While cash flows from investing activities loses asset and investments sales/purchases, it retains those activities, like sales of PP&E, which are not likely to recur as result of standard business operations, and therefore more like the lay-person’s concept of an “investment/divesture activity”.

Businessweek further partitions changes in debt as well a dividends paid as separate line items, items which are usually lumped together in the investments section. These are important distinctions in terms of natural cash flows to and from investors (as well as the business itself). For example, a firm can issue a lot debt which would causes the bottom line (free cash flows) to grow even though this doesn’t represent cash that can be returned to investors on any kind of long-term basis. Other financing activities stand alone because they likely represent financing from internal and/or B2B activities rather than financing to and from debt and shareholders.

Cost of debt (i.e., interest payments) is the only element missing from this picture of a company’s cash flows. This figure is usually included in the Net Income, which is reconciled in the Income Statement. Adjustment to Interest Charges are sometimes made in the Operating Cash Flows section, although I believe interest is more closely linked to capital structure and should therefore be reclassified as a Cash Flow from Financing. Businessweek, for all they got right, does not offer a convenient method by which to analyze interest in the Cash flow Statement. I believe that Operating Cash Flow before Interest Charges and after Capital Expenditures (i.e., Free Cash Flow before Interest Charges) is the closest anyone can come to an algorithmic estimate to a firm’s pure ability to churn out cash from its core operations.

Finally, we return to the bottom-line, which in any cash flow statement, is net change in cash. Except in this case, we can learn a lot more about how the company got there in a much shorter span of time.

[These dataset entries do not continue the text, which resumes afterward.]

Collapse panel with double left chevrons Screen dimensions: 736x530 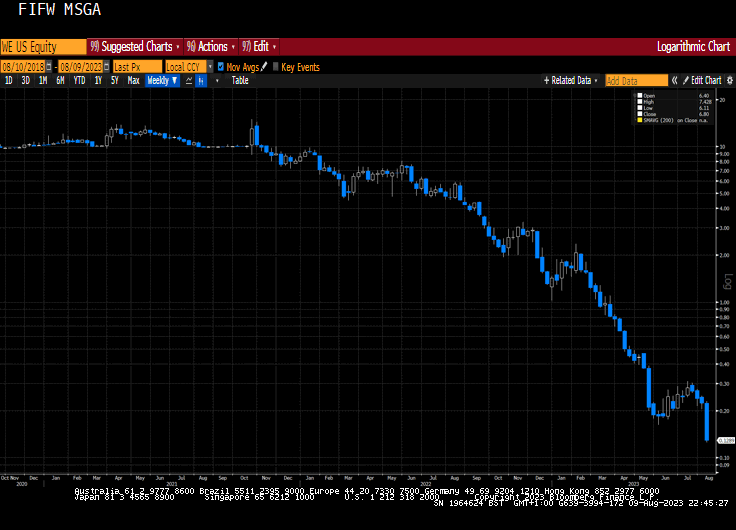[x=675, y=80]
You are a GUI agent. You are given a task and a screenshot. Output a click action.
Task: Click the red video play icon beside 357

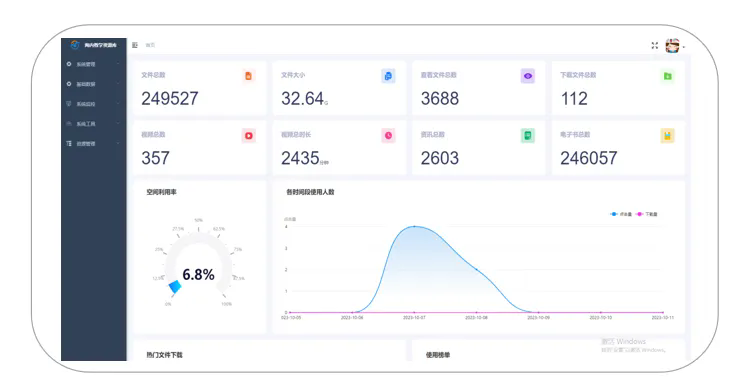249,136
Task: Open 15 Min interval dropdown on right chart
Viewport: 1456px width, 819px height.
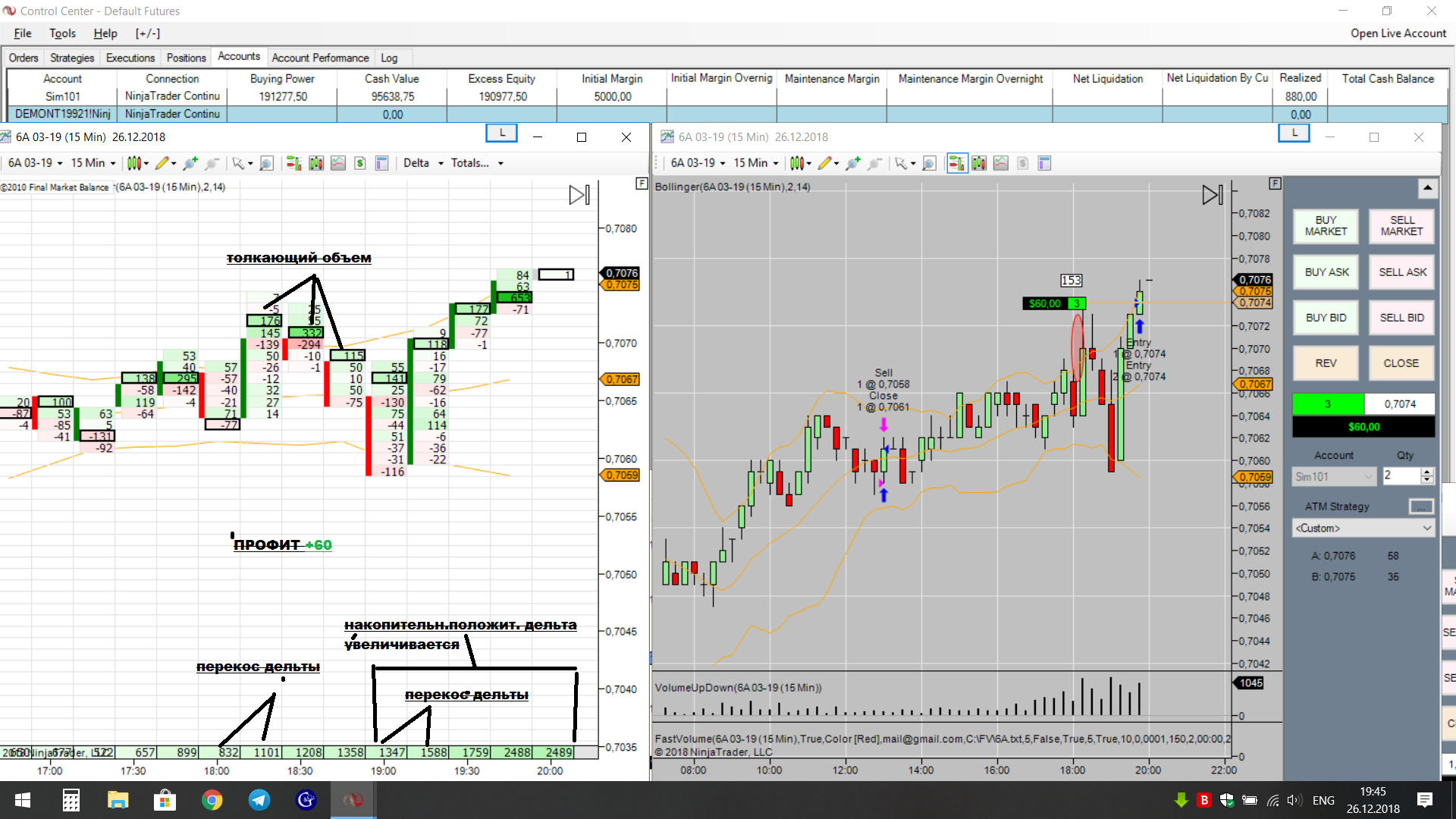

Good work Bloomberg, and thank you David Harper!

  • Charlton Bilow

    I really like this format much better. Sometimes you wonder why we standardize to inefficient methods. Why don’t we just change the keyboard layout to Dvorak? Time, we hope, will influence this change. But will it?

  • primus

    Loose rules on revenue recognition make it almost impossible to do an apples-to-apples comparison of different income statements without making notable adjustments. Even the same firm can make periodic changes in its revenue recognition methodology. Although there are good reasons for smoothing out the volatility of irregular cashflows through the accruals process, going straight to the cash flow statement is easier, more reliable, and more resilient to aggressive accounting practices.

    IASB and FASB are working on proposal to standard revenue recognition. As long as it doesn’t further burden businesses with insane requirements, I personally don’t care about the outcome.